Compact reconfigurable kirigami

Gary P. T. Choi¹, Levi H. Dudte², and L. Mahadevan^2,3

¹Department of Mathematics, Massachusetts Institute of Technology, Cambridge, Massachusetts 02139, USA

²School of Engineering and Applied Sciences, Harvard University, Cambridge, Massachusetts 02138, USA

³Departments of Physics, and Organismic and Evolutionary Biology, Harvard University, Cambridge, Massachusetts 02138, USA

Kirigami involves cutting a flat, thin sheet that allows it to morph from a closed, compact configuration into an open deployed structure via coordinated rotations of the internal tiles.

By recognizing and generalizing the geometric constraints that enable this art form, we propose a design framework for compact reconfigurable kirigami patterns, which can morph from a closed and compact configuration into a deployed state conforming to any prescribed target shape, and subsequently be contracted into a different closed and compact configuration.

We further establish a condition for producing kirigami patterns and mechanisms which are reconfigurable and rigid deployable allowing us to connect the compact states via a zero-energy family of deployed states.
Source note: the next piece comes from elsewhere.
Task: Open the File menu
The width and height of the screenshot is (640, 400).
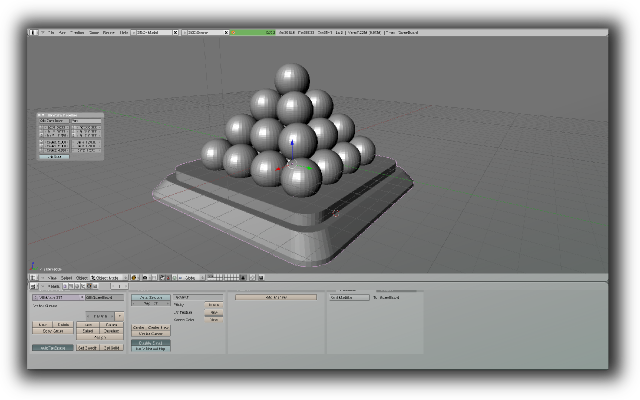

All together, our inverse design framework lays out a path for the creation of shape-morphing material structures.

Kirigami is the art of using cuts in a single sheet of paper that allow for changes in the shape of the sheet via coordinated rotations of the connected facets.

In recent years, the art form has motivated the design of metamaterials wherein architected cuts on a flat, thin sheet of material can lead to unusual properties not found in most naturally occurring materials, such as a negative Poisson’s ratio.
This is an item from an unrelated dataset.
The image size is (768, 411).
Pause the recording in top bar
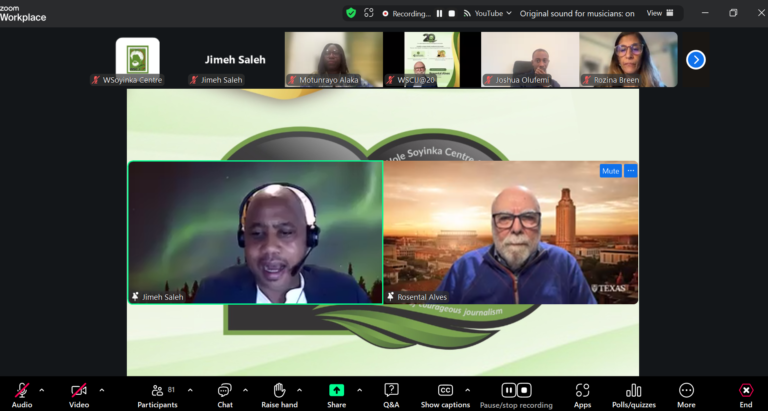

There have been a vast number of studies on the geometry, topology, and mechanics of kirigami with applications to the design of nanocomposites, shape-morphing sheets, inflatable structures, soft robots, etc.

Almost without exception, the deployed kirigami structures are open and periodic, and the property of admitting multiple closed and compact contracted states has been addressed only in a few well-known periodic regular kirigami patterns, and lead to states that are related to each other via global rotations.

Since kirigami derives its properties via coordinated rotations of the individual cells, it is natural that the problem of kirigami design is close to the design of mechanisms, in which a set of moving parts are connected by kinematic joints to form a deployable structure.

However, we note that while kinematic mechanism designs mainly focus on rigid-deployable structures formed by rigid bars, our inverse kirigami framework is applicable to both rigid and stretchable materials.

Furthermore, by focusing on how the angles and edge lengths of the tiles in a given kirigami pattern can be changed to achieve the desired properties, we circumvent the role of designing structural topology for mechanism design.